2.9.3 Session Binding Requirements

MCP servers implementing third-party authorization MUST:

  1. Maintain secure mapping between third-party tokens and issued MCP tokens
  2. Validate third-party token status before honoring MCP tokens
  3. Implement appropriate token lifecycle management
  4. Handle third-party token expiration and renewal

2.9.4 Security Considerations

When implementing third-party authorization, servers MUST:

  1. Validate all redirect URIs
  2. Securely store third-party credentials
  3. Implement appropriate session timeout handling
  4. Consider security implications of token chaining
  5. Implement proper error handling for third-party auth failures

3. Best Practices

3.1 Local clients as Public OAuth 2.1 Clients

We strongly recommend that local clients implement OAuth 2.1 as a public client:

  1. Utilizing code challenges (PKCE) for authorization requests to prevent interception attacks
  2. Implementing secure token storage appropriate for the local system
  3. Following token refresh best practices to maintain sessions
  4. Properly handling token expiration and renewal

3.2 Authorization Metadata Discovery

We strongly recommend that all clients implement metadata discovery.
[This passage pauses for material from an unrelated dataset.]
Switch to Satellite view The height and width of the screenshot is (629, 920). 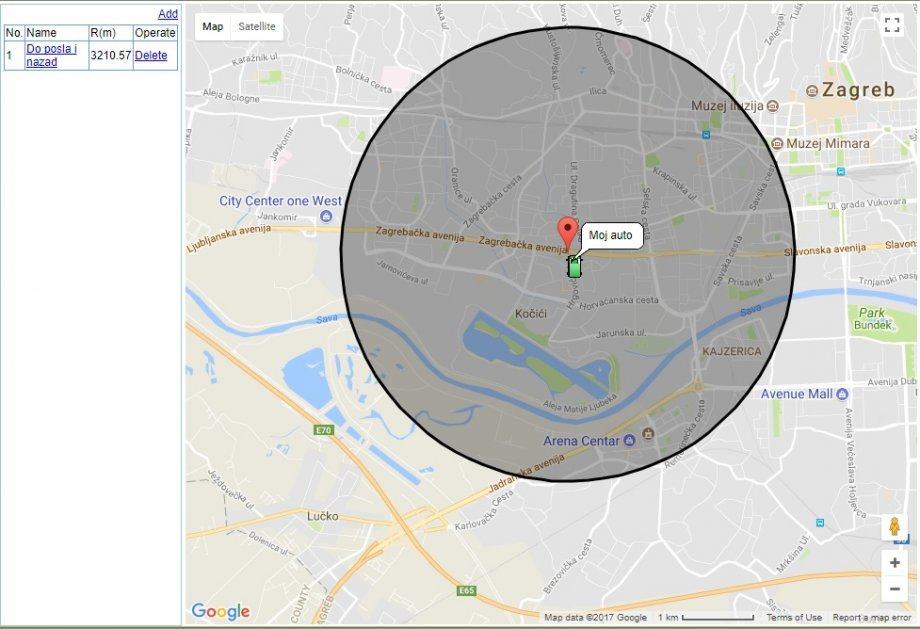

This reduces the need for users to provide endpoints manually or clients to fallback to the defined defaults.

3.3 Dynamic Client Registration

Since clients do not know the set of MCP servers in advance, we strongly recommend the implementation of dynamic client registration. This allows applications to automatically register with the MCP server, and removes the need for users to obtain client ids manually.